Purification, crystallization, and preliminary X-ray diffraction analysis of the Tricorn protease hexamer from Thermoplasma acidophilum

Jürgen Bosch, Tomohiro Tamura, Gleb Bourenkov, Wolfgang Baumeister, Lars Oliver Essen

Research output: Contribution to journalArticle

Abstract

Tricorn protease from Thermoplasma acidophilum is a hexameric enzyme; in vivo the hexamers assemble further to form large icosahedral capsids of 14.6 MDa. Recombinant Tricorn protease was purified as an enzymatically active hexamer of 0.72 MDa that formed crystals of octahedral morphology under low-ionic-strength conditions.

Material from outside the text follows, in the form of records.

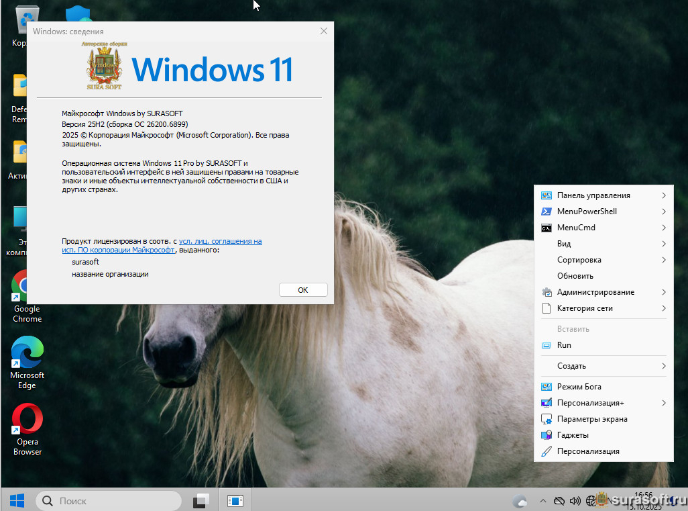Select Режим Бога menu entry
This screenshot has height=511, width=688.
coord(579,387)
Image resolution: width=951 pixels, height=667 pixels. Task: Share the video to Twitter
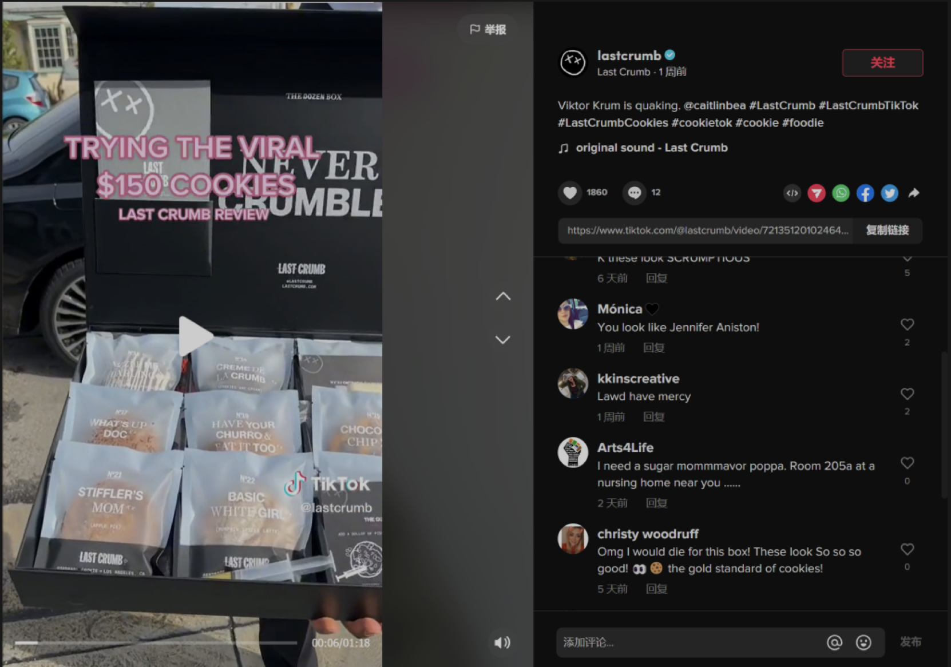(889, 193)
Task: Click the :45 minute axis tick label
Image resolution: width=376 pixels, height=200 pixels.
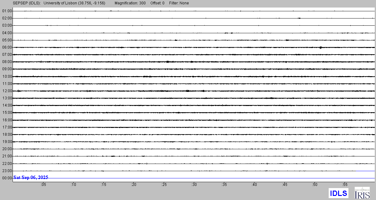Action: point(285,185)

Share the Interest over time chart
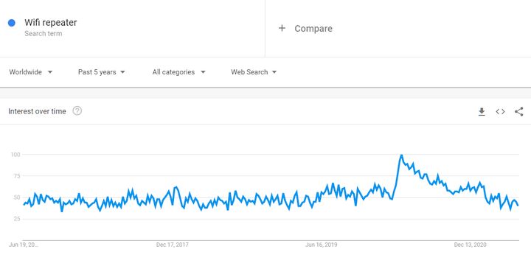(518, 112)
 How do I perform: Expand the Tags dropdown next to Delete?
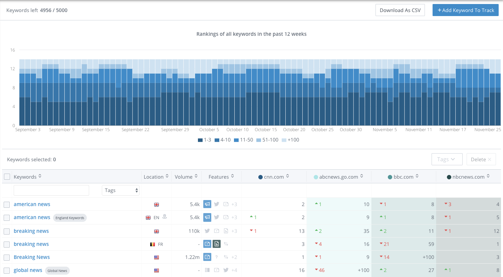447,159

These crystals belong to space group C2 with unit cell dimensions a = 307.5 Å, b = 163.2 Å, c = 220.9 Å, β = 105.5° and diffract to 2.2-Å resolution using high-brilliance synchrotron radiation. Based on analysis of the self-rotation function and the presence of a pseudo-origin peak in the native Patterson map, a packing model was derived for the complex, comprising 1.5 hexamers per asymmetric unit with a solvent content of 43%. Due to the ninefold noncrystallographic symmetry the Tricorn crystals represent an interesting case for phasing X-ray crystallographic data by electron microscopic phase information.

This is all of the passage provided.